Parent Brings Ellis Island to Life for CGCS Students
Psalm 146:9 says, "The Lord watches over the foreigner and sustains the fatherless and the widow but he frustrates the ways of the wicked." Inspired by that text and the ongoing political campaigns that have dominated our country this year, parent Kate Moreland set out to bring a bit of history to the students of Cottage Grove (Ore.) Christian School in a very special way.
With the help of Cottage Grove Church members, parents and volunteers, the students were transported back to November 1916 and discovered what it may have been like to come to our country through New York's Ellis Island to escape political persecution and economic hardship.
Two weeks before their journey from Liverpool to New York began, the students studied about people who emigrated from Europe during that time period. Each student chose a European country, an American city, a new occupation and clothes they would wear on their journey. They colored their own currency and prepared their passports.
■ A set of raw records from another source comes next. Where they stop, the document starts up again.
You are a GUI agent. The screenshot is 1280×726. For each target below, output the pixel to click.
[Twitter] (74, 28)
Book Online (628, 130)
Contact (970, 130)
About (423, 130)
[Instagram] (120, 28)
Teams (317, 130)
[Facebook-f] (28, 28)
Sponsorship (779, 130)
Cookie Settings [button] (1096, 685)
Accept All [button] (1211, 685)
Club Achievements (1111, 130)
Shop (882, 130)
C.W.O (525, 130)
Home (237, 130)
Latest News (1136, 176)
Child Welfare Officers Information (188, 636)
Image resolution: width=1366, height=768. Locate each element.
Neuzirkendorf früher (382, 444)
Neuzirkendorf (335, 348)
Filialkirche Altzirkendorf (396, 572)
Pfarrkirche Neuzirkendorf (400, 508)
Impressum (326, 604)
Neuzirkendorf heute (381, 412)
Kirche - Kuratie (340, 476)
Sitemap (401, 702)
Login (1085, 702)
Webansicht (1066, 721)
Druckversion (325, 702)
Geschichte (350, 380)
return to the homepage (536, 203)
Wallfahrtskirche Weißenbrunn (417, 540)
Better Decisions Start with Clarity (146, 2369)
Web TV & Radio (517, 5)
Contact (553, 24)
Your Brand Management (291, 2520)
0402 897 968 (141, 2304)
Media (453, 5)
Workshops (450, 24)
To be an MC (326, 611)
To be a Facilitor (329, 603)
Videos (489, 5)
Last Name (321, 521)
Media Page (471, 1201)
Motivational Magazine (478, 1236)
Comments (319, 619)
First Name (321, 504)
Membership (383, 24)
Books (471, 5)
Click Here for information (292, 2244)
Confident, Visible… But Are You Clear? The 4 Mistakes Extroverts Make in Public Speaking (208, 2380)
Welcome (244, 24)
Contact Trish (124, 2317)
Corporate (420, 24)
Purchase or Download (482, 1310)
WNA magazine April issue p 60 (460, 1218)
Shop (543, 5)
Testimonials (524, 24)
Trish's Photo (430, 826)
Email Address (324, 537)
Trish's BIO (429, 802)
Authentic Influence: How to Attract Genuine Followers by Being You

Students arrived excited for their new journey. They paraded down a painted walkway and arrived at the Port of Liverpool's Pier 37. Many rooms of the church had been incredibly transformed by Moreland and her team. The students were divided into first class and steerage accommodations and given food appropriate to their class. As they ate, the students watched a documentary on the Statue of Liberty.
Other experiences of the students’ journey included a medical exam, checkpoints to go through to become U.S. citizens, meeting with immigration officials and more.
"For authenticity, the adults on our team were coached on the specifics of the process," notes Moreland. "We prepared the students in advance on the importance of passing all the tests and the terrible consequences for those who didn't and had to be deported back to the country they came from. So they were all a bit nervous about that as they made their way up the stairs."
Thanks to the help of church member Walter Koehn and school parent Ness Buffington, the students were able to hear the immigration official speak German and the currency exchange official speak Filipino. "We did this to simulate how difficult it was for the immigrants to accomplish what was required when they had no idea what they were being asked to do," explains Moreland.
After saying the Pledge of Allegiance the students were given a naturalization certificate with a golden seal. When the students completed all of their tasks they sang a song their teacher, Dianna Mohr, had rehearsed with them about the Statue of Liberty.
Pastor Kevin Miller was impressed and pleased with how the simulation went: "Kate Moreland is a parent of two students in our school, and she was the creative genius that designed the elaborate experience our students had today. Her enthusiasm and detailed research made it a teachable moment for each of us."